Blood Pressure Variability: A New Predicting Factor for Clinical Outcomes of Intracerebral Hemorrhage
- PMID: 33017754
- DOI: 10.1016/j.jstrokecerebrovasdis.2020.105340
Blood Pressure Variability: A New Predicting Factor for Clinical Outcomes of Intracerebral Hemorrhage
Abstract
Spontaneous primary intracerebral hemorrhage (ICH) is a stroke subtype associated with the highest mortality rate. High blood pressure (BP) is the most common cause of non-lobar ICH. Recent clinical trials have been inconclusive regarding the efficacy of aggressive BP lowering to improve ICH outcome. The association between high BP and ICH prognosis is rather complex and parameters other than absolute BP levels may be involved. In this regard, there is accruing evidence that BP variability (BPV) plays a major role in ICH outcome.

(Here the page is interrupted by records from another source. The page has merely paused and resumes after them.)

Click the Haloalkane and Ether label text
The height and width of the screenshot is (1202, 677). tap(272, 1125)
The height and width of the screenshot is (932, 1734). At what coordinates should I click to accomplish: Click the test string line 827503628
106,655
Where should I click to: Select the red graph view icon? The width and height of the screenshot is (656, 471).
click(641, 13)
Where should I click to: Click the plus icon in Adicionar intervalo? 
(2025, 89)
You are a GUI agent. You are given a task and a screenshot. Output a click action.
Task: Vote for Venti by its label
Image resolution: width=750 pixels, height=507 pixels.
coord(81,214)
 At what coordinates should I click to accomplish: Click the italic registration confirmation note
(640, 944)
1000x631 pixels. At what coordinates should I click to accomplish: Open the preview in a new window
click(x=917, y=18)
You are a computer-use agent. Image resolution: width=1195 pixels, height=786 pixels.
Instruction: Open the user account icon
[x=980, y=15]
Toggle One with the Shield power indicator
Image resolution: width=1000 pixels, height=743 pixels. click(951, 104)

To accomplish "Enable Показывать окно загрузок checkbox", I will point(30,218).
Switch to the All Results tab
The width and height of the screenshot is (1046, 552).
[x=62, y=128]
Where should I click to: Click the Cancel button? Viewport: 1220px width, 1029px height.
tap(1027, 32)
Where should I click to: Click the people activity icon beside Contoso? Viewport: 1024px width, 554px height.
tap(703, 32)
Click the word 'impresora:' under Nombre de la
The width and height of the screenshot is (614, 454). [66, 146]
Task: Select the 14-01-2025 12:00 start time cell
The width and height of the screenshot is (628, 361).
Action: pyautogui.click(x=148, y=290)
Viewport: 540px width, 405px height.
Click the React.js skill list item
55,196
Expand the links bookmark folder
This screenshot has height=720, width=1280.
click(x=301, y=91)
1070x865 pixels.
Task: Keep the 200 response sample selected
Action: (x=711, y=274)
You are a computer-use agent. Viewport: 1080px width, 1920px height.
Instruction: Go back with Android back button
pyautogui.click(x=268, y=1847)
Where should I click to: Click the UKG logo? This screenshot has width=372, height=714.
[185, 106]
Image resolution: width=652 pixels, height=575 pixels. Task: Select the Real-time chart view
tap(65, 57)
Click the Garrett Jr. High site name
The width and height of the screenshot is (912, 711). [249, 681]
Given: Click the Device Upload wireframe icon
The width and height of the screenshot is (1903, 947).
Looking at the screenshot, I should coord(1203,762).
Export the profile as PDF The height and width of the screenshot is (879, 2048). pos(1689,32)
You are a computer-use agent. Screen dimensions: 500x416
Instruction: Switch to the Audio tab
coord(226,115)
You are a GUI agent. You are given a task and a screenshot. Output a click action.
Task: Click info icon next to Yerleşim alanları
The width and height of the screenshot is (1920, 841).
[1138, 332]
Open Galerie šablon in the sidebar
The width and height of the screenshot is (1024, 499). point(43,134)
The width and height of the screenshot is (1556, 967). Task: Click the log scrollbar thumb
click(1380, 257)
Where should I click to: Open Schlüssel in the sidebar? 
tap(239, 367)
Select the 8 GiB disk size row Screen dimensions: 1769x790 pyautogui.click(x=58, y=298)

Different BPV indices have been used to predict hematoma growth, neurological deterioration, and functional recovery. This review highlights the available evidence about the relationship between BPV and clinical outcomes among patients. We identified standard deviation (SD), residual SD, coefficient of variation, mean absolute change, average real variability, successive variation, spectral analysis using Fourier analysis, and functional successive variation (FSV) as indices to assess BPV. Most studies have demonstrated the association of BPV with ICH outcome, suggesting a need to monitor and control BP fluctuations in the routine clinical care of ICH patients. When large inter-subject variability exists, FSV is a viable alternative quantification of BPV as its computation is less sensitive to differences in the patient-specific observation schedules for BP than that of traditional indices.
Keywords: Blood pressure variability; Functional outcome; Hematoma growth; Intracerebral hemorrhage; Modified ranking score; Neurological deterioration.
Copyright © 2020 Elsevier Inc. All rights reserved.
Conflict of interest statement
Declaration of Competing Interest None.